ENTRIES PROVIDED:
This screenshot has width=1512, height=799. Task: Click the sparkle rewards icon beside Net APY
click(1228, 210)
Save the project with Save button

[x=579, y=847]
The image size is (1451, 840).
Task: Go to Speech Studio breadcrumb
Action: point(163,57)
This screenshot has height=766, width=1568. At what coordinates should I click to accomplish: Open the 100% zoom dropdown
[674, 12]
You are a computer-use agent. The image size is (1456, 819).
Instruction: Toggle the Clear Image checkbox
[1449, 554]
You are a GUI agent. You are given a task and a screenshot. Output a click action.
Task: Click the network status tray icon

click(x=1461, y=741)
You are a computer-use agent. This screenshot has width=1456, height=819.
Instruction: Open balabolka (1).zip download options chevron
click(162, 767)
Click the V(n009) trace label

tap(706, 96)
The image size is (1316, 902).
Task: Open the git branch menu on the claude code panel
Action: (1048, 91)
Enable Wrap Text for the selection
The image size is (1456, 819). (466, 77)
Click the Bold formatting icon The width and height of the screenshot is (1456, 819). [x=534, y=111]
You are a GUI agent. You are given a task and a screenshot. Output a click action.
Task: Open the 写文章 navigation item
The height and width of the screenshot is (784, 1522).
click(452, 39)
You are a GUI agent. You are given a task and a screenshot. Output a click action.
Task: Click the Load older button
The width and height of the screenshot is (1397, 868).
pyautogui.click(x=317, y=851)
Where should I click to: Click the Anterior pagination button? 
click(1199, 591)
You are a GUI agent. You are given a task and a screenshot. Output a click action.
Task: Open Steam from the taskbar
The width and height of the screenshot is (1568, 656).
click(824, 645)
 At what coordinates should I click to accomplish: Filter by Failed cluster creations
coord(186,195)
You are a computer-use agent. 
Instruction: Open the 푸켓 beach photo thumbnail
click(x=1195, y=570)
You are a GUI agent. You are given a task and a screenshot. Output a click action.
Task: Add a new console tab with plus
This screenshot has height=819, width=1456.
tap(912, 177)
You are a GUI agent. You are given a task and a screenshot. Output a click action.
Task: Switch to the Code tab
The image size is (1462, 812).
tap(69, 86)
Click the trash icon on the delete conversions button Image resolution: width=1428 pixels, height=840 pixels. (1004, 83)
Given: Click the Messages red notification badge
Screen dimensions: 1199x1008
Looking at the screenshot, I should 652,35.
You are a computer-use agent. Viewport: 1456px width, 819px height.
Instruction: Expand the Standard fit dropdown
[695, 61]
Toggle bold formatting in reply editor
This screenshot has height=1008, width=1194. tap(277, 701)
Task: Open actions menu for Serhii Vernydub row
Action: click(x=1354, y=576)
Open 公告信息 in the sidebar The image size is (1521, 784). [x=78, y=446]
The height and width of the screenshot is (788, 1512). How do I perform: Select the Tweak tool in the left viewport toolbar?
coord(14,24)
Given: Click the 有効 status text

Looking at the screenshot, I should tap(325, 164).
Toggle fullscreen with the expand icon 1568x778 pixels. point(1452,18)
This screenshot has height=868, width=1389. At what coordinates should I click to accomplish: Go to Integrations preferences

WHAT IS BEING ASKED: Go through the records above and copy every line with the word "pixels".

ANSWER BOX:
Click the trash icon on the delete conversions button Image resolution: width=1428 pixels, height=840 pixels. (1004, 83)
Toggle fullscreen with the expand icon 1568x778 pixels. point(1452,18)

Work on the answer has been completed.